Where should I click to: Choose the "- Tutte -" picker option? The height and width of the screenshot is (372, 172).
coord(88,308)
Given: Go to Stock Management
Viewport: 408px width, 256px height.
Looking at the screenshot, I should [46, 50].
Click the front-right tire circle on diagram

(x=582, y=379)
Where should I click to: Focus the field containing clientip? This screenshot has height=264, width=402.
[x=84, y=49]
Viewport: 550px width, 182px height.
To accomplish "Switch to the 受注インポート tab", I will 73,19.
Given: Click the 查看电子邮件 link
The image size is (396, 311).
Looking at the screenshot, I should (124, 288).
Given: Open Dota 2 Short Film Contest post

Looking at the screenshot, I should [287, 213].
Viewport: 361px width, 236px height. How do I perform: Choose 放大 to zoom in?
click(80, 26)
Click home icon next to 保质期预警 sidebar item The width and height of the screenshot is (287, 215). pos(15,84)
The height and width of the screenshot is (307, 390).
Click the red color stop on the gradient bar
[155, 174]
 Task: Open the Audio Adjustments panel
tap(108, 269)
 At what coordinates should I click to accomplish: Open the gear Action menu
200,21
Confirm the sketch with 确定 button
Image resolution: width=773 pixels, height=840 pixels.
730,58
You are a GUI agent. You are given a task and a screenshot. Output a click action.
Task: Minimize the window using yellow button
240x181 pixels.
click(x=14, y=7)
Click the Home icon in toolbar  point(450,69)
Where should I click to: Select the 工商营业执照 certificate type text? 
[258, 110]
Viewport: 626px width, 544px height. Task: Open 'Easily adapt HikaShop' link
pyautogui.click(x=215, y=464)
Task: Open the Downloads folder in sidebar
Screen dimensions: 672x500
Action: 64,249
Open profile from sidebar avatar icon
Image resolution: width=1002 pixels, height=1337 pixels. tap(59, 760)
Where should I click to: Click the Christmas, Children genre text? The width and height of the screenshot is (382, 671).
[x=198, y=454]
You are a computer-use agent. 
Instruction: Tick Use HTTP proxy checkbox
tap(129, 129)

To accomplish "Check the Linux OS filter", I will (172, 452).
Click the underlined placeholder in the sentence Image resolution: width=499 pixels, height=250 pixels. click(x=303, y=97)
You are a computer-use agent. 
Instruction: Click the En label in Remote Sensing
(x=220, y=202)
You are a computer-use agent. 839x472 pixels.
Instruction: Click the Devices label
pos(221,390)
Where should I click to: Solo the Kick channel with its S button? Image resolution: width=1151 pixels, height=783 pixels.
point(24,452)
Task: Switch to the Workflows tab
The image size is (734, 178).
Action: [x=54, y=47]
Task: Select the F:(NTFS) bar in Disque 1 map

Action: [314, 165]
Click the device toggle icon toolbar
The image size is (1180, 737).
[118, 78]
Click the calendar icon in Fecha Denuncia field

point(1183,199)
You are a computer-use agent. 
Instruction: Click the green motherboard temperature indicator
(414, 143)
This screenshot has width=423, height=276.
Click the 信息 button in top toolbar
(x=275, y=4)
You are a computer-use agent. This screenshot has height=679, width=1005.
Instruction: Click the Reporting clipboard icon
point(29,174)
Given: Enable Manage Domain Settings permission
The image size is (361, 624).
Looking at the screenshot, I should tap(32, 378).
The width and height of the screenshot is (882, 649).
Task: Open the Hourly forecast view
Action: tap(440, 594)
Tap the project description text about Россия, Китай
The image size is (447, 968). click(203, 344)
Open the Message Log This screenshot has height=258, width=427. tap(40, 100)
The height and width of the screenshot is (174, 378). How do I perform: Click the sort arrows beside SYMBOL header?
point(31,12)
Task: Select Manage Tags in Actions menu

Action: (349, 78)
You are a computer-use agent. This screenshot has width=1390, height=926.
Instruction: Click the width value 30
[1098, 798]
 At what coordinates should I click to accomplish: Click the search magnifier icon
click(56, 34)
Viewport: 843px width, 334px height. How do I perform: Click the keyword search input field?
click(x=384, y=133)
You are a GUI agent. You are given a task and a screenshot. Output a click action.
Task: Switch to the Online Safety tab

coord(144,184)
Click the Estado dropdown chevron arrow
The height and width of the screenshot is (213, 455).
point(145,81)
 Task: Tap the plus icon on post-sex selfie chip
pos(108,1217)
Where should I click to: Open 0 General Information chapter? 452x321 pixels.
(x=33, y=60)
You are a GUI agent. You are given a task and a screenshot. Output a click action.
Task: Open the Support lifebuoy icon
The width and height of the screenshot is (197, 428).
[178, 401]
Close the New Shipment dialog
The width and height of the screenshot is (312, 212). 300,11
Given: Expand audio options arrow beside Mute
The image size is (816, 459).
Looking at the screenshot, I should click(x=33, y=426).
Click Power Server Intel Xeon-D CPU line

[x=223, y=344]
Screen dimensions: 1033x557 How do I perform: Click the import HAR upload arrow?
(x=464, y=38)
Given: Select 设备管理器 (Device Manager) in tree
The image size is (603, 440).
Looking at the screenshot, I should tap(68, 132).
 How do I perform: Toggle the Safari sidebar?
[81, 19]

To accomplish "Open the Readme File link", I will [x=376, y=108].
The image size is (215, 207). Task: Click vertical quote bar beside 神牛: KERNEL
--------------------------------
*Task description:* Could you please copy the lines of the listing above exactly, from its first line through the line bearing "Viewport: 550px width, 182px height.", and nothing more?

*Solved problem:*
Where should I click to: Choose the "- Tutte -" picker option? The height and width of the screenshot is (372, 172).
coord(88,308)
Given: Go to Stock Management
Viewport: 408px width, 256px height.
Looking at the screenshot, I should [46, 50].
Click the front-right tire circle on diagram

(x=582, y=379)
Where should I click to: Focus the field containing clientip? This screenshot has height=264, width=402.
[x=84, y=49]
Viewport: 550px width, 182px height.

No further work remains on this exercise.